Type 2 diabetics undergoing aggressive treatment to lower blood sugar levels to near-normal levels face higher risk of death from a heart attack or stroke, compared to those targeting a more modest reduction of sugar levels.

Though the reason behind the increased death risk is still baffling, the researchers called off the clinical trial and informed volunteers to consult their physicians and switch to a less intensive therapy.

"As always, our primary concern is to protect the safety of our study volunteers," said Elizabeth G. Nabel, director of the National Heart, Lung and Blood Institute, which is sponsoring the study ACCORD (Action to Control Cardiovascular Risk in Diabetes).

The study enrolled 10,251 patients aging between 40 and 82 at 77 sites in the United States and Canada.
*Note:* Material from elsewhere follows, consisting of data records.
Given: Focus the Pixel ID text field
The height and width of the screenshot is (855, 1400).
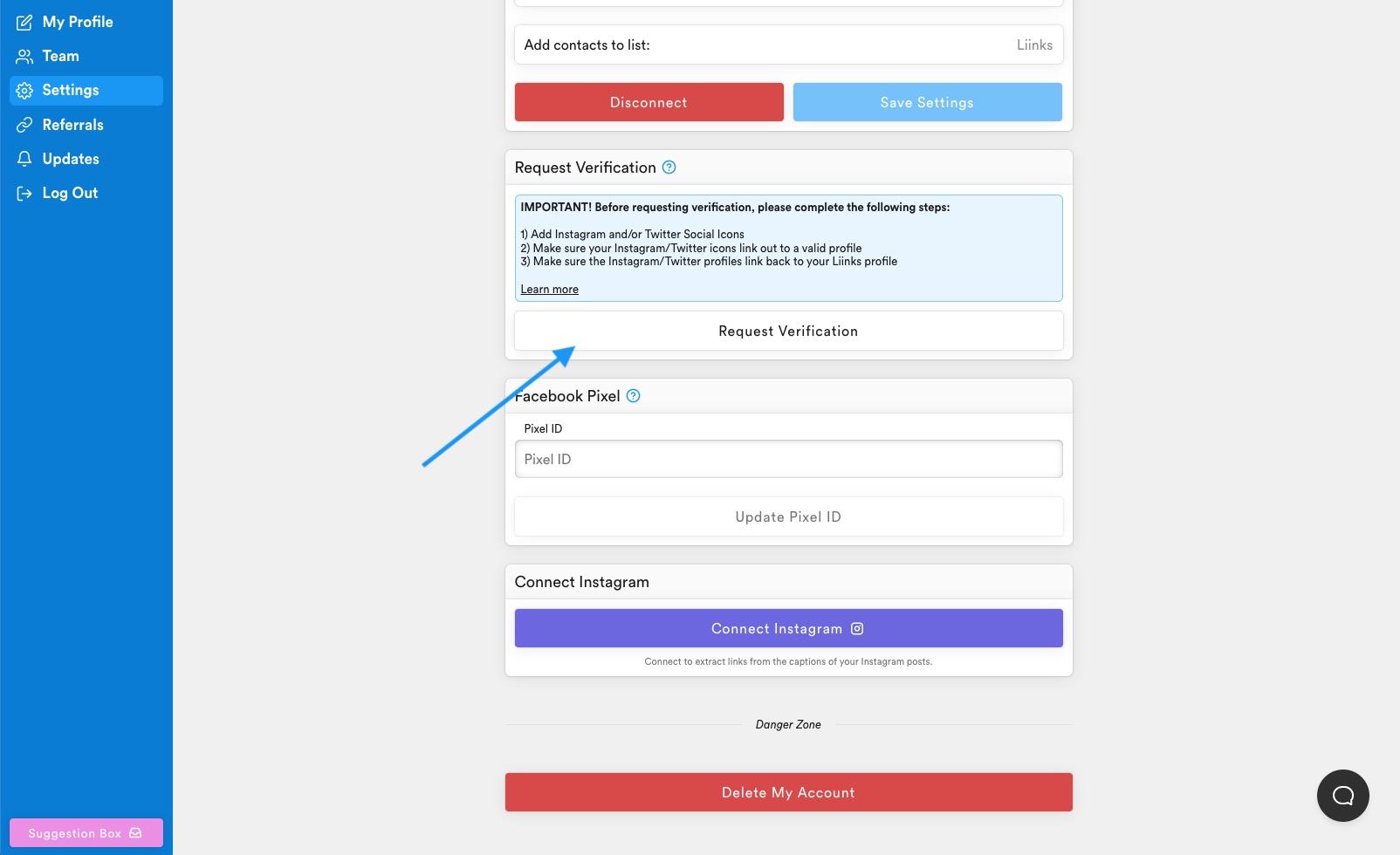Looking at the screenshot, I should (x=788, y=460).
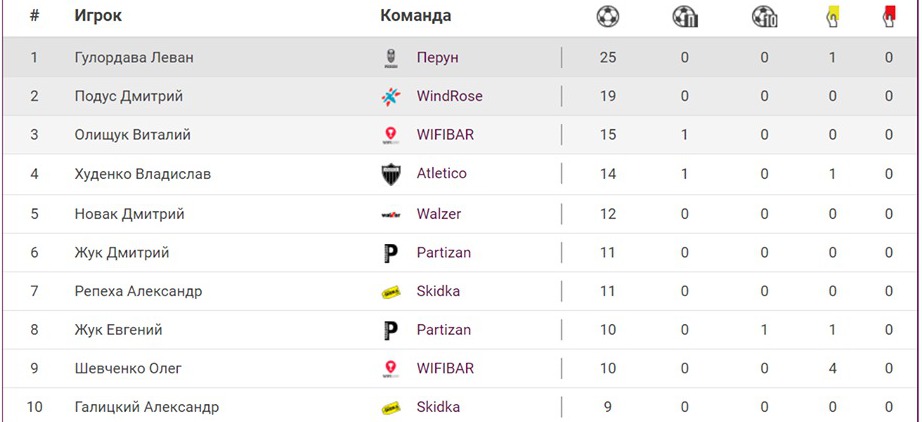Click the Перун team logo
The height and width of the screenshot is (422, 922).
391,58
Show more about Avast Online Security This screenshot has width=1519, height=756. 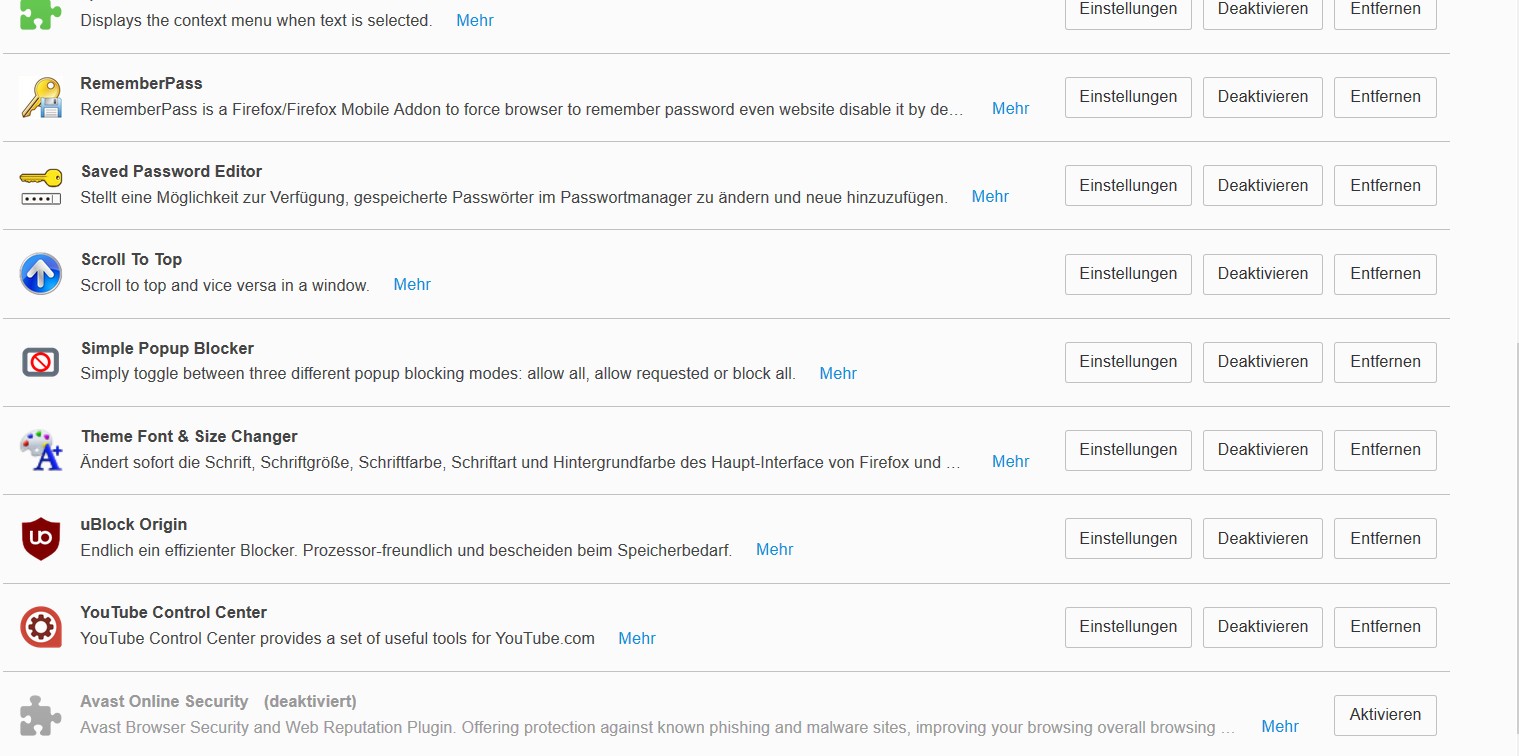point(1279,727)
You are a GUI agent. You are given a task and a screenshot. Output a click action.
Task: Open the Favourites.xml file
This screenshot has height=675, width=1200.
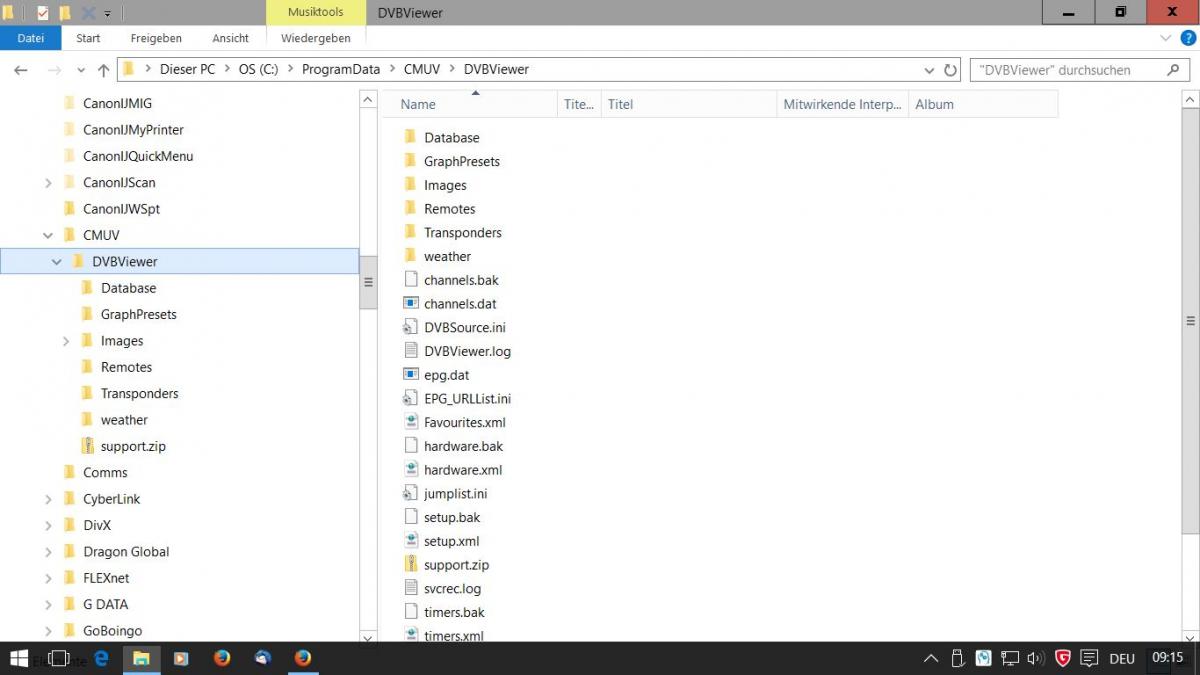(464, 423)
Volunteers diagnosed with Type 2 diabetes for at least 10 years had high risk for heart disease either due to high blood pressure, high cholesterol or obesity.
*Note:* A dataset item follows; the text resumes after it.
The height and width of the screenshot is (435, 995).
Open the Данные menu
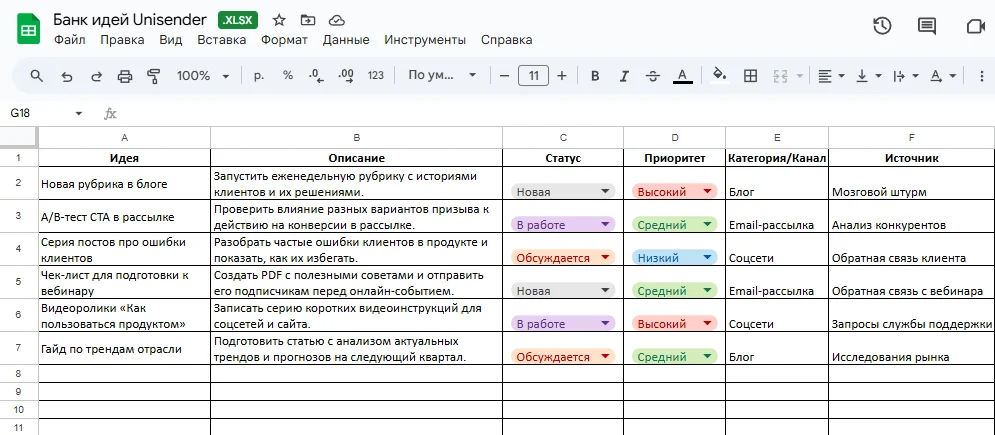tap(346, 40)
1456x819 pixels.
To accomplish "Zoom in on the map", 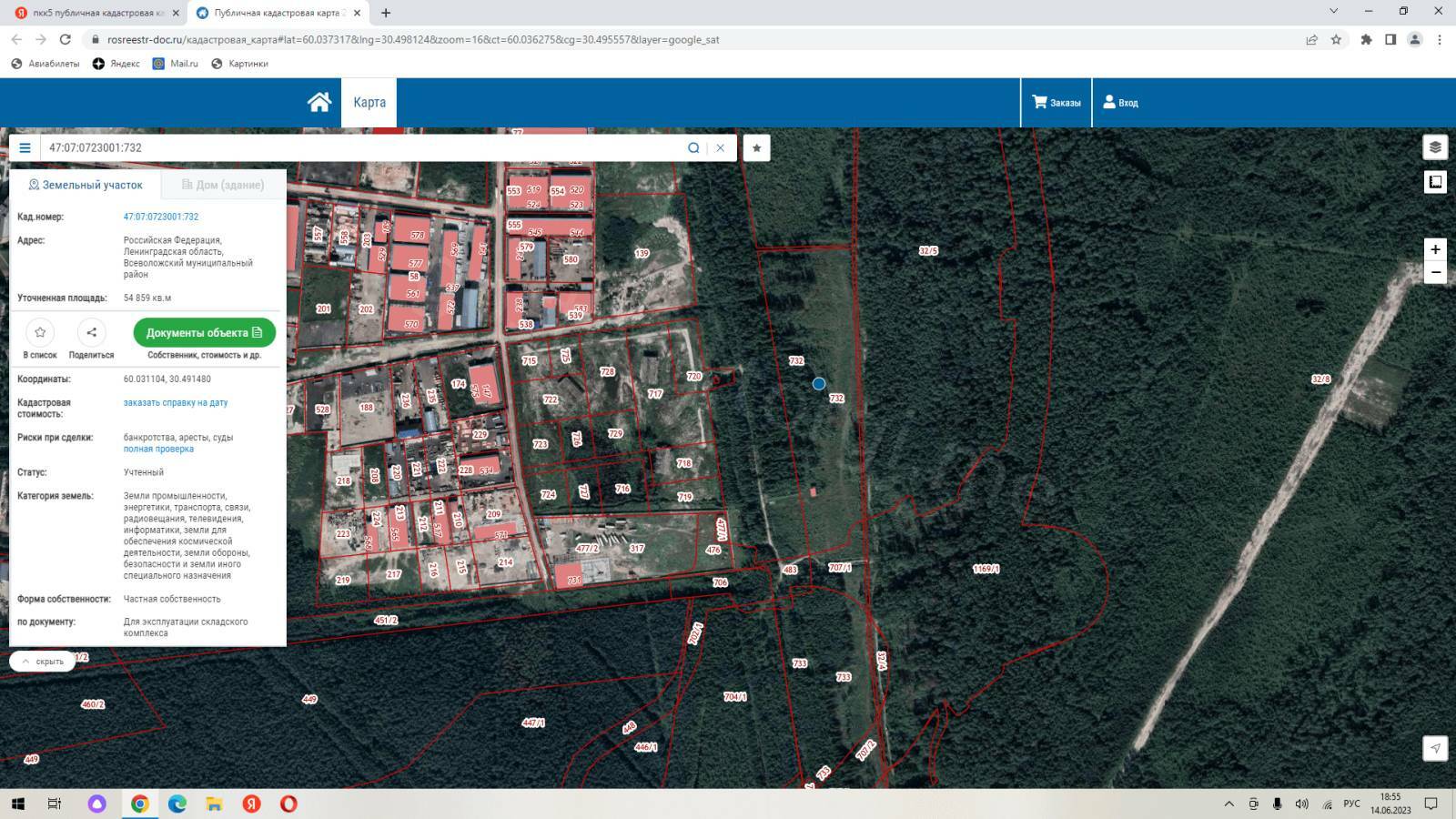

For the study, about half were placed on a regimen combining diet and exercise with commonly used drugs designed to lower their blood sugar levels to those of the average person with diabetes.

Meanwhile, the remaining half were put on a more intensive regimen designed to strike blood sugar levels closer to those of someone without diabetes.

Over a four year period, 257 people in the intensively treated group died, compared with 203 in the standard-treatment group, a difference of 54 deaths -- or 3 per 1,000 participants per year.

"This is an important finding which shows that if you have Type 2 diabetes, very intensive treatment may be detrimental," said Nabel.

"There appeared to be some benefit of an overall lower death rate in both groups . . . but the harm of very intensive treatment outweighed the potential benefit," Nabel stated while calling off the trail.

As for now, the patients receiving intensive treatment will be switched to standard treatment as soon as possible.

An estimated 21 million Americans suffer from Type 2 diabetes-in which body tissues become resistant to the effects of insulin. A little less than 3 million people die of it each year, with 65% of the deaths linked to cardiovascular disease.